Ricardo Montalban will forever and always be Khan. Besides the clearly evident fact that his performance will ever be etched within my mind at the tender age of twelve, I think it has to do more so with the subtle nuances that he brought to the role. There is a certain natural refinement and aged quality that he brings, a certain classicalism to the portrayal with which Montalban exudes, where by the younger Cumberbatch just does not have. It is akin to a fine wine, with age it greatly improves in taste, flavor and body.

An interesting trivia fact that i learned is that Shatner and Montalban never filmed any scenes together. Think about that for a moment. At no point within the film did they ever have any direct contact with one another and yet the chemistry on screen between these two clearly locked in a battle of wits, played out much like the Miltonian chess matches of Karpov and Kasparov. There was, for me, never any real sense of some grand, monumentally overwhelming resounding danger per se from Cumberbatch’s Khan.

Perhaps it has to do with the writing or perhaps the directing, but one has to remember that the history of this genetically engineered “Nietzcheionian Uberman” at one point ruled a quarter of the Earth. There is a grandeur, a larger than life to Khan inherently that failed to come across to me by way of his portrayal in the current film.

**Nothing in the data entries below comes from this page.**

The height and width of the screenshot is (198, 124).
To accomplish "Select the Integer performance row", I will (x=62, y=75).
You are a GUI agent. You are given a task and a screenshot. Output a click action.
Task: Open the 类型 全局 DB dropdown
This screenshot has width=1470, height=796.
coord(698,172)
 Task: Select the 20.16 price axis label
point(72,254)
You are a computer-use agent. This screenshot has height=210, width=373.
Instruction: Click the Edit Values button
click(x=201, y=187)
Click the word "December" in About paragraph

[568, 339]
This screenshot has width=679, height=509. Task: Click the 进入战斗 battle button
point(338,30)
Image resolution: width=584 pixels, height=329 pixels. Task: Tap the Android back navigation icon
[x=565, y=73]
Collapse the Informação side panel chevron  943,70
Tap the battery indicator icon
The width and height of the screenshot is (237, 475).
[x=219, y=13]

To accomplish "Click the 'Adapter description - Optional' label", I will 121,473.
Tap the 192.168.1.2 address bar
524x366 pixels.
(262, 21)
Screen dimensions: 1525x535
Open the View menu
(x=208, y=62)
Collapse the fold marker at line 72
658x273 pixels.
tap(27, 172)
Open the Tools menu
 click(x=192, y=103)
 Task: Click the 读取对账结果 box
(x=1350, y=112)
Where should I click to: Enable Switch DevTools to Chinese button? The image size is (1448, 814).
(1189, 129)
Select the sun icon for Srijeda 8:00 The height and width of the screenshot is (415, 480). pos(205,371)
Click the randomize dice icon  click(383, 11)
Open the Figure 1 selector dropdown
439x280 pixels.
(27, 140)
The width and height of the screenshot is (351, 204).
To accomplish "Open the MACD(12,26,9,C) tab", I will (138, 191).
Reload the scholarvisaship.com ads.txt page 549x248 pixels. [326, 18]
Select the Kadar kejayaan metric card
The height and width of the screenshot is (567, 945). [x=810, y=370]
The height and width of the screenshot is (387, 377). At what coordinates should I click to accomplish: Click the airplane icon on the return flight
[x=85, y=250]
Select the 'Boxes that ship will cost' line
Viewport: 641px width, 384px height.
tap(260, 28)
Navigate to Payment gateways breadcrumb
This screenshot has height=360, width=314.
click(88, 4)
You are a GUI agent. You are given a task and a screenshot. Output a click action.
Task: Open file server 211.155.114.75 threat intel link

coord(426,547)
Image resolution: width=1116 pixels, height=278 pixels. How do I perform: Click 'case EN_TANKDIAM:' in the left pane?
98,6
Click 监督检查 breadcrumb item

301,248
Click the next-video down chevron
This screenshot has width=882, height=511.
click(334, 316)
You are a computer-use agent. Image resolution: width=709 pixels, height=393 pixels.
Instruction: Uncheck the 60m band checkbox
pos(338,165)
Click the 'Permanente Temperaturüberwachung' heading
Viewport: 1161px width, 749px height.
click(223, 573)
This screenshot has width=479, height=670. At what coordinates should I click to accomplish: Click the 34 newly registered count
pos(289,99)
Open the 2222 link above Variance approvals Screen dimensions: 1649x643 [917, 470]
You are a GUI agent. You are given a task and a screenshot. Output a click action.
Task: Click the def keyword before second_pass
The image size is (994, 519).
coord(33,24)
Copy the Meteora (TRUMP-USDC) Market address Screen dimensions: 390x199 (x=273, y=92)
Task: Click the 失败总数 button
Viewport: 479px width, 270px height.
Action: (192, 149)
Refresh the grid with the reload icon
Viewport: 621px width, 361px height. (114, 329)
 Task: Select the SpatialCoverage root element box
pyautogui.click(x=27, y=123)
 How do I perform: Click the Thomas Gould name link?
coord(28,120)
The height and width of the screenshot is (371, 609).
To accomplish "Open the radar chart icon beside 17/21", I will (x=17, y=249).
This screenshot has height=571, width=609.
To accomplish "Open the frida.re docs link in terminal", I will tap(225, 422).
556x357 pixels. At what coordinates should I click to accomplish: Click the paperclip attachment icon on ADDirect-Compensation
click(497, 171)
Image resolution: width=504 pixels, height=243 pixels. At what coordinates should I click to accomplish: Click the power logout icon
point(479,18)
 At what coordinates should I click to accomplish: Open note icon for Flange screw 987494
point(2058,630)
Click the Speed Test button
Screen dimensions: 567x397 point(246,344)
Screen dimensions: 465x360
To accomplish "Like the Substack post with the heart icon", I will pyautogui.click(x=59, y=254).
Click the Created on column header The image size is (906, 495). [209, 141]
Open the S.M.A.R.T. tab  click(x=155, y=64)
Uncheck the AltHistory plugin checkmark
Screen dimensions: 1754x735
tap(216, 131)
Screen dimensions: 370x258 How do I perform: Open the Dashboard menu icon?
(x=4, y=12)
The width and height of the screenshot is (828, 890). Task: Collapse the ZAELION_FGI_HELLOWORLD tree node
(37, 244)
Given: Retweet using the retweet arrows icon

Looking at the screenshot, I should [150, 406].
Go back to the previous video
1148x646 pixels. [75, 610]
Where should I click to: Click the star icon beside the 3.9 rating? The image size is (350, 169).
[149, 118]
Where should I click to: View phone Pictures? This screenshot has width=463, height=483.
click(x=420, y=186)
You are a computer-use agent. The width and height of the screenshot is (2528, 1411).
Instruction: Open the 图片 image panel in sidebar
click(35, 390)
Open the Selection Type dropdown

Who would I have liked to play Khan you ask? I propose Javier Bardem. Let that sink in for a moment. If you have not seen Skyfall, stop reading this post and immediately go rent it. Better yet, go buy it! Sitting here ruminating upon the idea of Bardem taking on the role of Khan would be awesome to see! He has the depth of range and inherent nuance to be the Khan in all his full villainous resplendence.

I think too the death of Kirk, a clear juxtaposition of the death of Spock from The Wrath Of Khan left me greatly wanting. What made the scene so powerful and moving between Shatner and Nimoy is that there is a this very tangible reality of there being a genuine life long friendship. It is etched upon their faces, the nuance of countless adventures together, as well as shared conflicts and perils of exploration and many missions of space travel. The scene was believable to me.

Watching the death of Kirk unfold within the current film, it left me feeling unemotionally disconnected. It was simply too soon to play that particular card so to speak. I believe for it to be believable, there needs to be a much longer fermentation and deep rootedness of the friendship between Kirk and Spock to take place. It has not been established long enough to come across as the emotionally impacting event that it is meant to be. Perhaps I am being overly critical, but to my way of thinking, Khan and the death of Kirk would be much better suited much further down the line of the new Star Trek cannon of films, where there would be more of a weathered sense of years of serving together and the deep bonds that would be fused as a result.

When discussing my thoughts upon the film with one of my buddies who just saw it tonight, he took my lack of enthusiasm of the overall aspect of the film to be due to my not “being a Trekkie”. I would respectfully disagree with that assessment. If anything, I would consider myself more akin to a classic “Trekkie”, for I content that it has to do with my admiration and love of what the original cast and filmmakers did so well, that there are clearly elements that are lacking for me within the latest film.

Putting it into perspective, I much more enjoyed the recent Star Trek films than the recent Star War films. Those don’t even exist for me. Absolutely dreadful and dare I say embarrassing to watch!

Overall, I enjoyed the film and I would very much like to see the further adventures of the crew of the Enterprise. It is just that in a very practical fashion of the film, some things clicked, some things did not, simple as that.

Next film I am looking forward to is Fast & Furious 6…until then, phasors set to stun.